Sunday, April 12, 2015

The Cure for the Chronic Life - Read 52 Books in 52 Weeks - Week 15

This is one of the books that I am reading for the Spiritual Practices from A to Z and Read 52 Books 52 Weeks challenges that I am doing this year.


The book is actually a 40-day spiritual treatment plan and devotional guide that provides practical daily connections life lessons. I began doing the daily reflections and journal writing, and then stopped - ironically - because I had too much to do with leading a 4-H club, the barn quilt trail, and upcoming events and field trips with 4-H.

If anything, it made me realize that I do need to create more balance in the next school year so that the things and people I value aren't taking second place to activities I am volunteering for - however worthy and interesting they are to me.

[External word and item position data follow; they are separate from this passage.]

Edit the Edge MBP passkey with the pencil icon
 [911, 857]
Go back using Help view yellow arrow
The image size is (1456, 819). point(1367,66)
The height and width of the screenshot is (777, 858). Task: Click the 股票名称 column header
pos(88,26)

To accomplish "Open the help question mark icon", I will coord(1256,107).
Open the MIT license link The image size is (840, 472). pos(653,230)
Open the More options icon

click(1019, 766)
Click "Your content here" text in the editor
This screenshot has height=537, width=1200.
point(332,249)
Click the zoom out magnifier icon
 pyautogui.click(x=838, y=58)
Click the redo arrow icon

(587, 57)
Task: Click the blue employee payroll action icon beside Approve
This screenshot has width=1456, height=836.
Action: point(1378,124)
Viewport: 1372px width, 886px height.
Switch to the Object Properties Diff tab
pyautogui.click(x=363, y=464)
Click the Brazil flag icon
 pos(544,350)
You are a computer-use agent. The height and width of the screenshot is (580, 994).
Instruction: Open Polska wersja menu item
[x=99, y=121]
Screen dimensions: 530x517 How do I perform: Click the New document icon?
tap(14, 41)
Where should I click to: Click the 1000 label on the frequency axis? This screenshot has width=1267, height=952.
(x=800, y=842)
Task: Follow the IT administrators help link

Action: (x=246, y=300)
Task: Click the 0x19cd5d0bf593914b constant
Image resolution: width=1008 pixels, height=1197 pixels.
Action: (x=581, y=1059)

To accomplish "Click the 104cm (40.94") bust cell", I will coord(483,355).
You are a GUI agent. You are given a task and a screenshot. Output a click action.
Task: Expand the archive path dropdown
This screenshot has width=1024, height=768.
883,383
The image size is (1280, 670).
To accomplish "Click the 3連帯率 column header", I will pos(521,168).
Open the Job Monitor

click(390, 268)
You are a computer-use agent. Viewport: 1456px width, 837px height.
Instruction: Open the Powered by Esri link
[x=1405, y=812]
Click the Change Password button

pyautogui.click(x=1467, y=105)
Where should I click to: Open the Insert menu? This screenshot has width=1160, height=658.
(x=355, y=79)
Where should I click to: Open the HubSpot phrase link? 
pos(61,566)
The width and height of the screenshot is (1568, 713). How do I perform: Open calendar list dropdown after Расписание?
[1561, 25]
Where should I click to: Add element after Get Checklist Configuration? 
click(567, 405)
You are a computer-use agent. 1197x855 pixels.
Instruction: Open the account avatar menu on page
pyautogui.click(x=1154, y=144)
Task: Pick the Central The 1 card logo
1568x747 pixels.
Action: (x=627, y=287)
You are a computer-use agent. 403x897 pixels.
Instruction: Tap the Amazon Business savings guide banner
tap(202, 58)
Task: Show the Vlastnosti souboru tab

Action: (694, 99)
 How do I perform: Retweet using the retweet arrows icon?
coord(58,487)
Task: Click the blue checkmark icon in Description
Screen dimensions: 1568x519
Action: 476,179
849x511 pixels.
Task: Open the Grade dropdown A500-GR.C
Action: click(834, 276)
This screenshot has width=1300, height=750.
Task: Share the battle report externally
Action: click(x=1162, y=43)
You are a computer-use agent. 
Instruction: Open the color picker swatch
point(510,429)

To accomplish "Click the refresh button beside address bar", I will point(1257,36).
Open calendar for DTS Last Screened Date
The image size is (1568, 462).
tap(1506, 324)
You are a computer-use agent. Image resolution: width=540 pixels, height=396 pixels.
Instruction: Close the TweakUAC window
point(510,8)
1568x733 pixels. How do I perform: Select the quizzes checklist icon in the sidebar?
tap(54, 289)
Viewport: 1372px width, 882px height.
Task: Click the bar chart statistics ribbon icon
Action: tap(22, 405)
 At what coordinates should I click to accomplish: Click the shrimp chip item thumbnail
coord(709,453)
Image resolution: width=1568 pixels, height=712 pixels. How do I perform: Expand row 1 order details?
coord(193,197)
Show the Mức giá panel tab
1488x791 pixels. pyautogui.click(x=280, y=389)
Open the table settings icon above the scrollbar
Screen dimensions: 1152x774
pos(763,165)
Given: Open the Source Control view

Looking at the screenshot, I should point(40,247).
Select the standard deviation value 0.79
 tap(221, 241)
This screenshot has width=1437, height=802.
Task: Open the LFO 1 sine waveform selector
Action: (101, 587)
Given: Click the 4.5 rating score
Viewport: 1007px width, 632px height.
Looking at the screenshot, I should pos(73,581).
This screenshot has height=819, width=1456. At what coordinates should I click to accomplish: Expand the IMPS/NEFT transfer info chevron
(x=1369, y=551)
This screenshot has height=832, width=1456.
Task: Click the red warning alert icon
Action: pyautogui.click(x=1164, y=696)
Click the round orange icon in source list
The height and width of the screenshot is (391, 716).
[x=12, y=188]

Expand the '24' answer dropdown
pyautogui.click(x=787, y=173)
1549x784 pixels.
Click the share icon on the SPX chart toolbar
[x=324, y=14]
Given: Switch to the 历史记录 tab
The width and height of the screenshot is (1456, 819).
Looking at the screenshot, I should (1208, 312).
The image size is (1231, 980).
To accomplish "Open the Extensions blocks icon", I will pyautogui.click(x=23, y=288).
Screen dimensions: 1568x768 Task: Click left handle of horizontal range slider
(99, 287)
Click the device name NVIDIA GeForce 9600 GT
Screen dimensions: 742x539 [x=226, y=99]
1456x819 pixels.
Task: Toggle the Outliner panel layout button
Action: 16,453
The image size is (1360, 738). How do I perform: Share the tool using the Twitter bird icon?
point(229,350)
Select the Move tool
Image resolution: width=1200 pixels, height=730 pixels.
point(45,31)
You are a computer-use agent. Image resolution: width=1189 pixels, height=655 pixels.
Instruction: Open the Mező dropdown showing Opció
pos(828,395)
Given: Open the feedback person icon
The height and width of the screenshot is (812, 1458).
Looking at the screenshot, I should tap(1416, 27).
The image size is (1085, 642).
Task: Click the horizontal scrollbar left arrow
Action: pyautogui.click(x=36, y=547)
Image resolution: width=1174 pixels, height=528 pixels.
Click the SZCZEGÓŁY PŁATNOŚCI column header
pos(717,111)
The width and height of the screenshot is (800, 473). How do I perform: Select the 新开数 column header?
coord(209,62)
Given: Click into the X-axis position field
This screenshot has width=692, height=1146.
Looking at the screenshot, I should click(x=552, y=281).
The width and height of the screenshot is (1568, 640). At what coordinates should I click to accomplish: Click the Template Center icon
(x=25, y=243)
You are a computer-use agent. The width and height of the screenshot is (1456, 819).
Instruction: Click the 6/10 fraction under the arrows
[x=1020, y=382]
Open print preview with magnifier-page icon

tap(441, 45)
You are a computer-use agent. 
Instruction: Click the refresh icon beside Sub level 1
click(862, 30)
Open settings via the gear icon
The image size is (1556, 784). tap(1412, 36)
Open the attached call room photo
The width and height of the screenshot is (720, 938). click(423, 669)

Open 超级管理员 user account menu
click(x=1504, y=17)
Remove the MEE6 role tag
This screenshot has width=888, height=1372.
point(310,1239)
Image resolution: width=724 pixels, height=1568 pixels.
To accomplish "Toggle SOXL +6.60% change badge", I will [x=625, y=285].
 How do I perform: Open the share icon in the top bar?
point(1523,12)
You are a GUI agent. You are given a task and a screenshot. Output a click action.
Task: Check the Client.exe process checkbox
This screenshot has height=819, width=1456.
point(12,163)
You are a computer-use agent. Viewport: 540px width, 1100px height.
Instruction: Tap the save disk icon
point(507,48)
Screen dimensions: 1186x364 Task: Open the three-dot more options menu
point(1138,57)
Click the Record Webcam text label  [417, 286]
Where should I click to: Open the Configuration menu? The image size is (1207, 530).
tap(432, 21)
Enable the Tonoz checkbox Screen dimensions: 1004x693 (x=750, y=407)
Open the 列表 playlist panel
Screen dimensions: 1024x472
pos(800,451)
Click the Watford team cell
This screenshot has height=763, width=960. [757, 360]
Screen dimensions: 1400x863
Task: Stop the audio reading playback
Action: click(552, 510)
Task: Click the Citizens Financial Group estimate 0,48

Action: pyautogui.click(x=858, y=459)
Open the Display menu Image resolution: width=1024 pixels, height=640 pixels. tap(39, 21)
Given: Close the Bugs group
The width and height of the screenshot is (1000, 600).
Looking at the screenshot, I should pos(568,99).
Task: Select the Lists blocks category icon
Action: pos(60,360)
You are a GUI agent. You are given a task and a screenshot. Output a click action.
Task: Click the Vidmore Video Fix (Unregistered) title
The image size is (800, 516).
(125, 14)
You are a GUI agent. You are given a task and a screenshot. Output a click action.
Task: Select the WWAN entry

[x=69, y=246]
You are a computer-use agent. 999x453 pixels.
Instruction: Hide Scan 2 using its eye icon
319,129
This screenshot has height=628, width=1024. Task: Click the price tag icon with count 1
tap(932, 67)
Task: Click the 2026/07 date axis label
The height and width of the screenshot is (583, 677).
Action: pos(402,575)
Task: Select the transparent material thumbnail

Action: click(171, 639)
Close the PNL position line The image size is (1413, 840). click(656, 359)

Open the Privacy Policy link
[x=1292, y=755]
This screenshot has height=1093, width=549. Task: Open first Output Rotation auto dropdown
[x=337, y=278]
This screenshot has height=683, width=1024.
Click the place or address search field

From the book, there were some general things that I wanted to remember:

- The "unanswered life" of broken relationships or misguided intentions of habitual patterns of poor decisions , or of the wrong answers from the start invariably disrupts our relationship with...one another, because, as the effects grow, our natural tendency is to turn "inward" and to focus more and more on our own self-interests.
- A new direction in life: compassion, understanding, response, and encouragement. Each of these four categories provides a different way to view the world, to disconnect from our self-destructive patterns.
- The first letters of each of the four categories of answers form the word CURE.
- We find ourselves living in the trenches of warfare or in the ruts of complacency. Either way, we are unable to become what...is so deeply inside each of us.
- We must survive and so, in response, we learn to live chronically in crisis. And these patterns give birth to worries that permeate every corner of our lives.
- To often, or as human nature is expected to do, we focus on these worries of life and remain hostage to the whims of this world. And all the while, our souls are craving something more, something different. We crave awe and wonder. We are built for such, to run and to praise - not to be tied down by the meaningless goals and broken relationships.
- Most chronic patterns do not start overnight. We do not wake up one morning with a brand-new chronic illness. No, the symptoms develop over time and become debilitating. The result is a life lived at 50 percent power or possibility.
- Depression signals a degree of loneliness that permeates one's soul. You can see it on her wherever she is. At times it debilitates her; at other times it runs her life in quiet ways, not peering above the surface, but you are always sure it is there. When she feels like this, she is fragile and insecure. Life seems to control her or, at the very least, she is held hostage by the day.
- But the other side of the coin is just as dangerous. During these times, she sparks her strength and moves into the world with a fierceness that is strong and certain. But she is not well enough for the battle; she puts up a good fight but ultimately realizes she has taken on an enemy that is much stronger than she is. During these times, our friend will empty herself, usually for nothing much in particular, until she runs out of steam and is left drained ' elsecally and emotionally.
- What do you do with a secret or a broken heart or an addiction that is too much for you to deal with or even admit? Most people who are addicted to drugs or alcohol live extremely functional lives. And yet, they are always on the edge. Life has pushed them there, and they teeter between the next hit and the next plunge.
- The chronic life is very much like this. We remain in these patterns long enough, and they almost take on the air of addictive behavior - a habit too much to handle or break.
- For every season, there is a beginning and an ending. Beginnings are easy. Endings? Not so much. Life has seasons.
- Compassion: it literally means "go beyond one's own struggles to recognize the struggles of others." We can't throw off the chronic life until we have moved out of our own way and are prepared to see the other side of the story through someone else's perspective.
- Understanding: the chronic life limits us in our thinking; in our impressions of the world; in how we see ourselves and others.
- Response: Love is the binding factor of faith and of this new life.
- Encouragement: Means becoming the blessing. The chronic life is the opposite, with the focus on us.
- The real goal and purpose of compassion is not just one single set of kindness. It is a recasting of the situation so that kindness becomes the predominant frame for how a person moves forward from there.
- Maybe your life needs a U-turn today - a place, an occasion, an opportunity to stop going in the same direction that has led to so many problems, and to try something new.